Otra cosa es lo que el TC decida en los casos que se han anunciado y en los que se va a pedir la anulación de las sentencias pronunciadas por su ahora presidente, lo que no parece que pueda prosperar dada la firmeza de lo resuelto y la doctrina anterior del TC que, no obstante, si tuviera que entrar en el fondo, lo habría de hacer con sumo cuidado si no quiere afectar a su doctrina sobre la imparcialidad objetiva, impuesta, entre otras, por la jurisprudencia del Tribunal Europeo de Derechos Humanos.

Ahora bien, dicho esto, tengo que manifestar, de nuevo, mi sorpresa ante la facilidad que tenemos en España de entrar en lo particular y olvidar o negar importancia a lo general, es decir, a la causa de la que derivan los efectos, al sistema mismo que favorece situaciones mucho más graves que, sin embargo, se aceptan sin crítica alguna e, incluso, se valoran como paradigmas de la democracia.

Cuando el TC y el CGPJ son nombrados, como es sabido, por los aparatos de los partidos mediante negociaciones que ni siquiera se ocultan, se estructuran en bloques compactos que votan con aparente disciplina férrea en los temas centrales que representan las posiciones de los partidos que los han elegido, no hay fisuras en las votaciones y, si aparecen, se califican de escándalo o traición, complicado es ahora rasgarse las vestiduras por el hecho de una militancia que ni quita, ni pone a la excesiva dependencia de las instituciones de quienes las integran, bajo la presunción de que se les ha pedido lo que al fin y al cabo establecen como condición para el nombramiento.

Quiere esto decir que, así las cosas, la militancia no parece más grave que la no militancia, pues al fin y al cabo, las instituciones mencionadas funcionan bajo la aparente disciplina partidaria en la misma forma en que lo harían los militantes más fieles y comprometidos.

No digo, por tanto, que ser afiliado a un partido sea una ­conducta admisible y sin importancia.
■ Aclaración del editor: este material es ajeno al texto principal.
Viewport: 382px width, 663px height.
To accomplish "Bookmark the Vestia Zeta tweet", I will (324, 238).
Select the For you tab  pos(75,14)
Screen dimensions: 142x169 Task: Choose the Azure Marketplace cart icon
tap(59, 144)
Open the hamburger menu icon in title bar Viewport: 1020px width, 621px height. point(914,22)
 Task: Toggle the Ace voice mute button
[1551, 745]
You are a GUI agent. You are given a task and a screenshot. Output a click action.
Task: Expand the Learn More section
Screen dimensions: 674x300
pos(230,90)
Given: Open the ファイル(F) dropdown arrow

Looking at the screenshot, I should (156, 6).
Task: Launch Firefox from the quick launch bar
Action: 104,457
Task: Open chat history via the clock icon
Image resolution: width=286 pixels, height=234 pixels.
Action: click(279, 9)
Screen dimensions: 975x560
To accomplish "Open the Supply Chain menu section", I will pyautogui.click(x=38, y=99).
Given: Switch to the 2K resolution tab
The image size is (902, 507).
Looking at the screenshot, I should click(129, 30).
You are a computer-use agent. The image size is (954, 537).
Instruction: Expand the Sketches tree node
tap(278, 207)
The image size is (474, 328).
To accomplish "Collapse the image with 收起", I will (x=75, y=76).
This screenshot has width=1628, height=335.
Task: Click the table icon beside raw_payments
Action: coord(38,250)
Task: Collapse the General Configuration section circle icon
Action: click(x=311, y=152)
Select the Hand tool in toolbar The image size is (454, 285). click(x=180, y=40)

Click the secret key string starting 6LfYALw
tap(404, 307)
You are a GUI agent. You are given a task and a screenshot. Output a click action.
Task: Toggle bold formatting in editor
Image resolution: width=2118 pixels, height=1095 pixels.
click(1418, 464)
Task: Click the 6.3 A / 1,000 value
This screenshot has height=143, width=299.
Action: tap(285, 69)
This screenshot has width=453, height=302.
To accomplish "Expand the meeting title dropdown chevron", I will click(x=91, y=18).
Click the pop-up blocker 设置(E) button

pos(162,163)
Entiendo, por el contrario, que afecta a la imagen de la institución, que genera apariencias de parcialidad que deben ser evitadas. Pero, a la vez, en un Estado en el que priman las oligarquías de los partidos sobre unas instituciones dominadas y sin auténtica personalidad independiente, manifiesto mi extrañeza por las reacciones de quienes, provocando dicha situación en la normalidad, tratan de obtener beneficios de lo que ellos mismos fomentan para su propio y exclusivo provecho. Al menos, de los afiliados sabemos su tendencia. De los demás, solo poseemos una presunción, pero racionalmente poco rebatible.